The court has granted review in one Affordable Care Act case, Moda Health Plan Inc. v. United States, challenging whether Congress can evade its unambiguous statutory promise to pay health insurers for losses already incurred simply by enacting appropriations riders restricting the sources of funds available to satisfy the government’s obligation.
The Fifth Circuit Court of Appeals has scheduled for oral argument on July 9 in New Orleans the ruling by a hand-picked conservative activist judge, Reed O’Connor of the Federal District Court in Fort Worth, Texas, striking down the Affordable Care Act in its entirety based upon the Republican Congress’s sabotage of the health law by repealing the tax penalty provision under the individual mandate in the GOP tax bill. Remember, Chief Justice Roberts upheld the Affordable Care Act based upon the Constitution’s tax provisions, rather than the commerce clause, which he rejected by a rather specious argument. This case has been crafted specifically for the Chief Justice.

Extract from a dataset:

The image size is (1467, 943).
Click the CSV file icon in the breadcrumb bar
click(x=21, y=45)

UPDATE: The Fifth Circuit Court panel of judges are Jennifer Walker Elrod, a George W. Bush appointee who will preside; Jimmy Carter appointee Carolyn Dineen King; and Kurt D. Engelhardt, a Trump appointee. Elrod is indeed a nightmare judge, having distinguished herself in anti-abortion and anti-immigration cases. Englehardt has a “history of disturbing rulings on cases involving racial violence and injustice, as well as cases involving sexual harassment and workplace discrimination against women.” (h/t Daily Kos).
The U.S. Supreme Court on Friday sidestepped a major new challenge to abortion rights by declining to hear Alabama’s bid to revive a Republican-backed state law that would have effectively banned the procedure after 15 weeks of pregnancy.

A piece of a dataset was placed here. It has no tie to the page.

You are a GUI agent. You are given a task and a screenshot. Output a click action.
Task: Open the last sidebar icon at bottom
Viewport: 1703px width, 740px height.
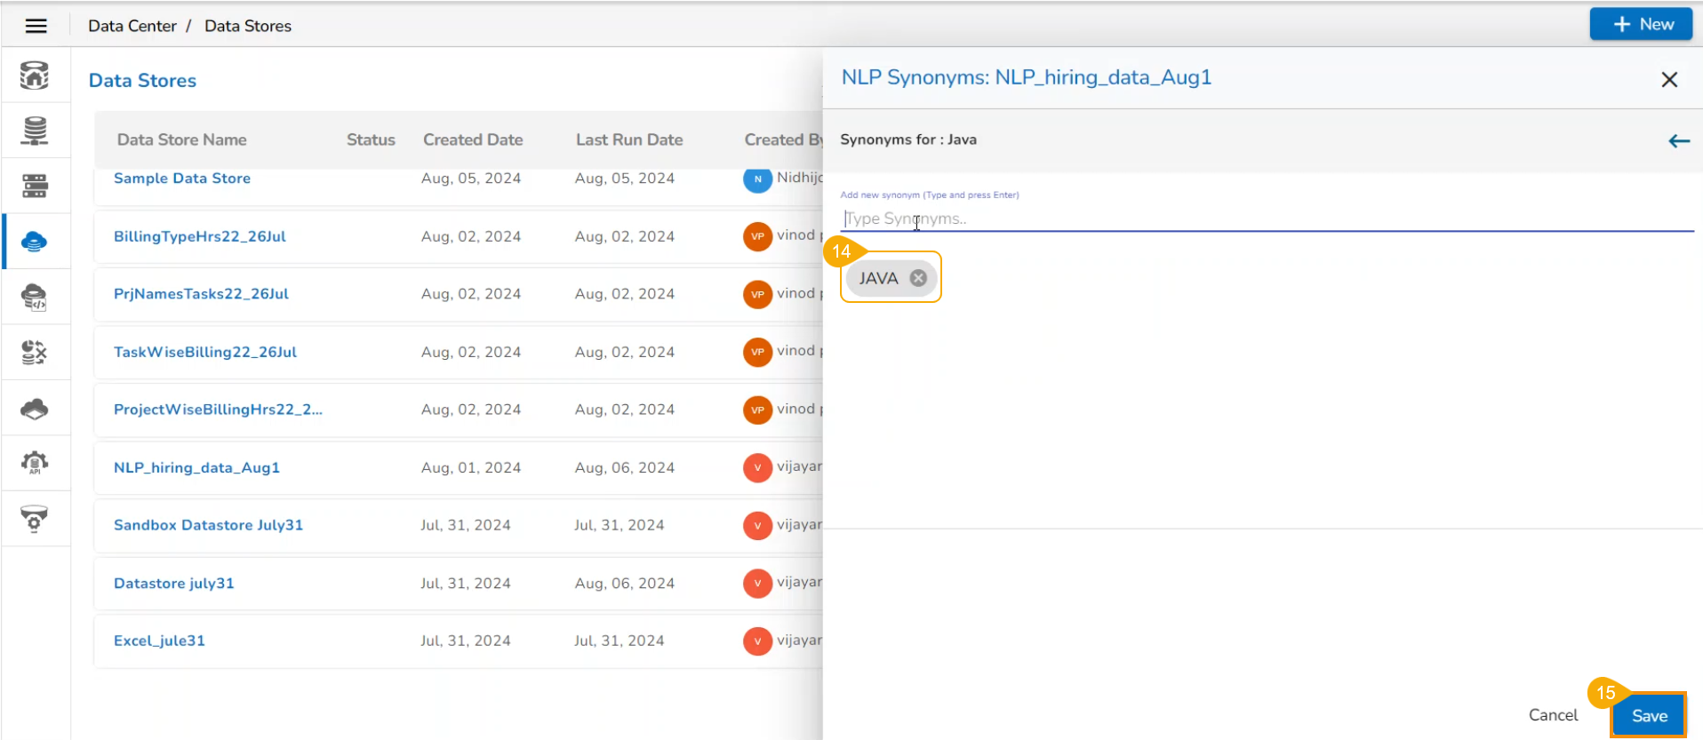coord(35,519)
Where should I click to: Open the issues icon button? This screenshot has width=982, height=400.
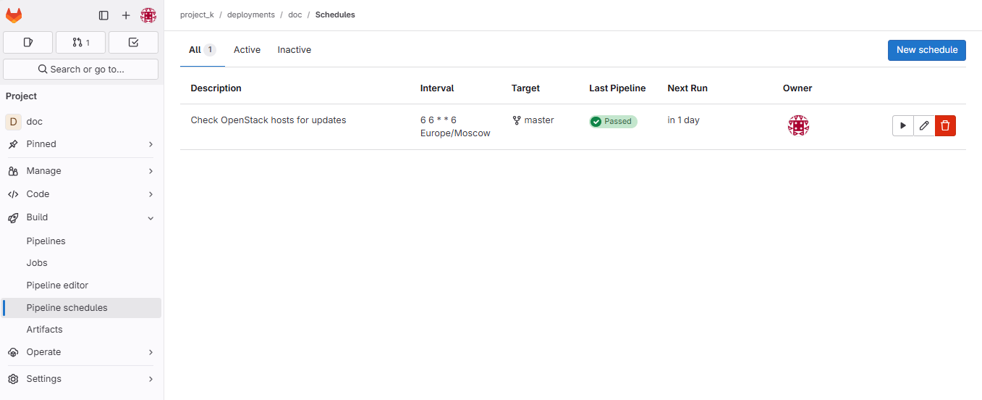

Conservative Justice Clarence Thomas wrote an opinion agreeing with the court’s decision not to hear the issue now but making clear that he would vote to uphold such laws.
“The notion that anything in the Constitution prevents states from passing laws prohibiting the dismembering of a living child is implausible,” Thomas wrote.
The Alabama law was one of a growing number passed by Republican legislators at the state level imposing a variety of restrictions on abortion.
“While we are pleased to see the end of this particular case, we know that it is nowhere near the end of efforts to undermine access to abortion,” said Andrew Beck, a lawyer with the American Civil Liberties Union, which challenged the law.
“Politicians are lining up to do just what Alabama did – ask the courts to review laws that push abortion out of reach and harm women’s health, with the hope of the getting the Supreme Court to undermine, or even overturn, a woman’s right to abortion,” Beck added.
Indeed, there are dozens of cases in the appellate court pipeline from which the U.S. Supreme Court can choose to hear the one case that best suits what the conservative justices want to do on the abortion issue. This seems likely to occur in the court’s next term.
A decisive overturning of the precedent of Roe v. Wade appears unlikely. Chief Justice John Roberts would prefer to choose a case that allows the court to engage in “a death by a thousand cuts” to substantially restrict a woman’s access to abortion. The conservative majority does not need to overturn Roe v. Wade, they only need to create exceptions that swallow the rule and render it a right in name only.
The Supreme Court has currently granted 50 cases, which when certain cases are consolidated, will lead to 41 oral arguments. That is substantially below the court’s average workload in recent years, so many more cases are to be added to the docket.